The Sarcoptes scabiei mite is a microscopic organism that causes scabies in the human host. The scabies mite is highly transmissible, making scabies a common disease in heavily populated areas. The mite survives by burrowing into the epidermis, where it feeds, lays eggs, and defecates.1
The rash in the host represents an allergic reaction to the body of the scabies mite, producing symptoms such as intense itching, rash, and erosions of the skin. The scabies rash tends to occur in warm and occluded areas of the body such as the hands, axillae, groin, buttocks, and feet.1,2
Delaying treatment of scabies can be hazardous because of the risk of rapid spread from one person to another. This rapid spread can be debilitating in specific populations, such as the immunocompromised, elderly, and disabled.
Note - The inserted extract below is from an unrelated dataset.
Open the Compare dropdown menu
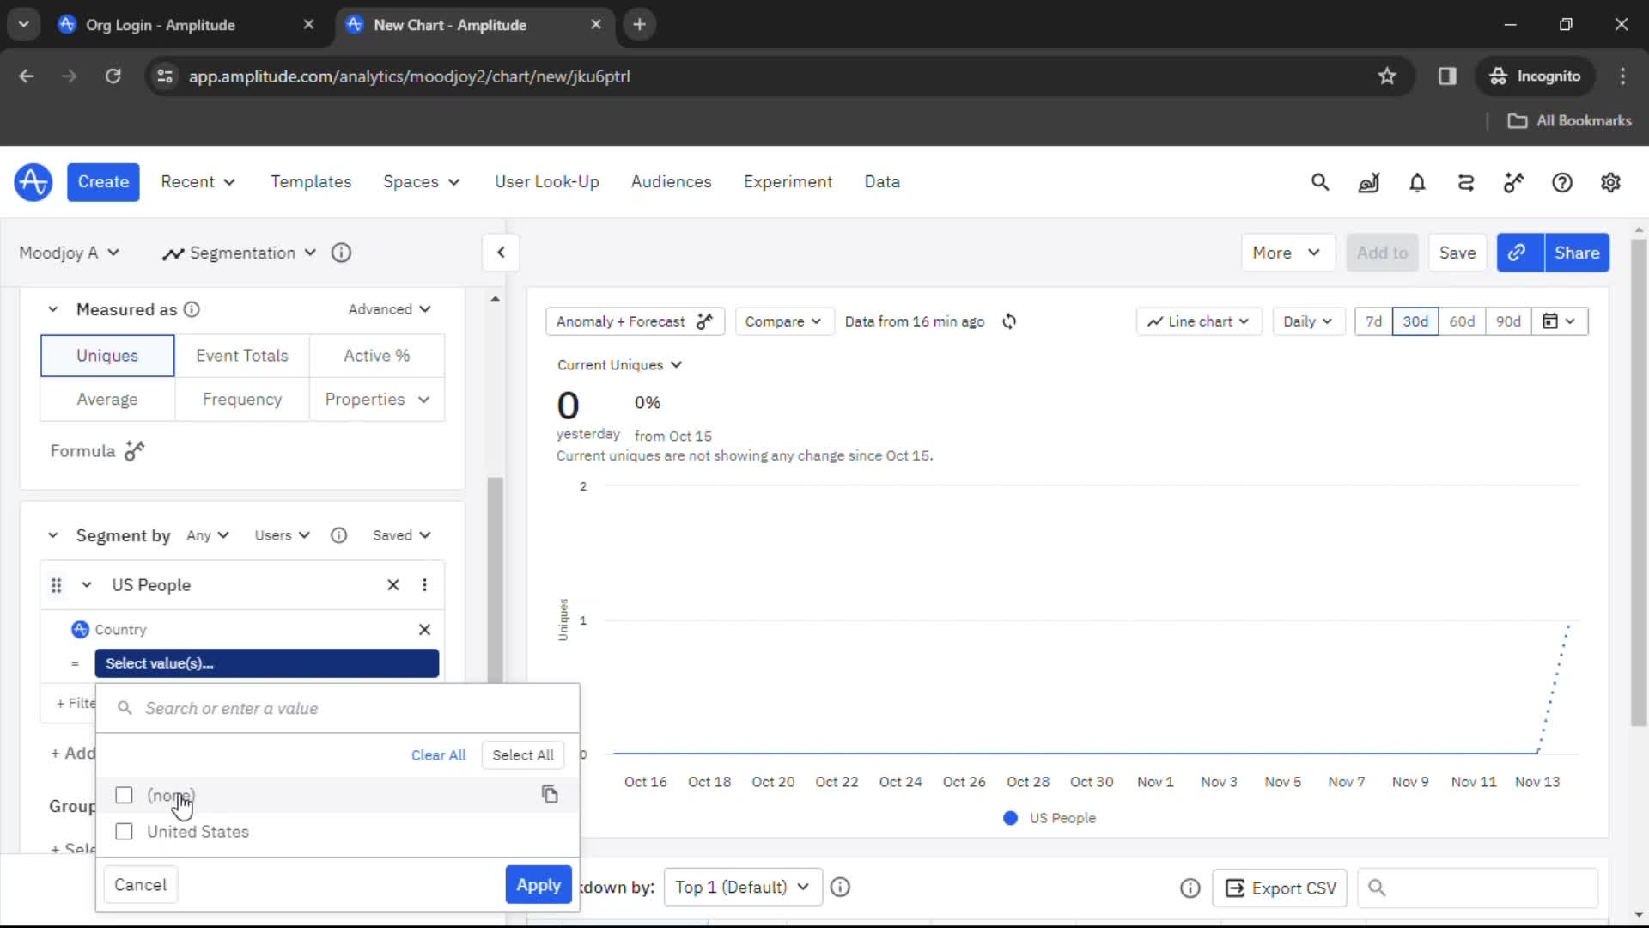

Mineral oil preparation is the classic method used to identify scabies (Figure 1). This method relies on obtaining mites by applying mineral oil to the skin and using a 15-mm blade to scrape off layers of the affected skin. The scraped material is spread onto a microscope slide with mineral oil, a coverslip is applied, and the specimen is analyzed by direct microscopy. This method proves only as effective as knowing where the few mites are located.
At any time, only 10 to 12 mites live on a human host.3 Therefore, it can be challenging to obtain a mite for diagnosis because the location of the skin mites may be unknown. Dermoscopy can be used to locate burrows and other signs of S scabiei. With a dermatoscope, the scabies mite can be identified by the so-called delta-wing jet sign.4
However, dermoscopy is not always successful because extensive hemorrhagic crusting and erosions of the skin secondary to constant scratching can obscure the appearance of burrows and mites. Because patients are constantly scratching areas of irritation, it is possible that S scabiei can be located under the fingernail of the dominant hand.
To address this practice gap, a mineral oil scabies preparation can be performed by scraping under the fingernail plate at the level of the hyponychium. Mites might accumulate underneath the fingernails of the dominant hand when patients scratch the area of the skin where S scabiei mites are burrowing and reproducing.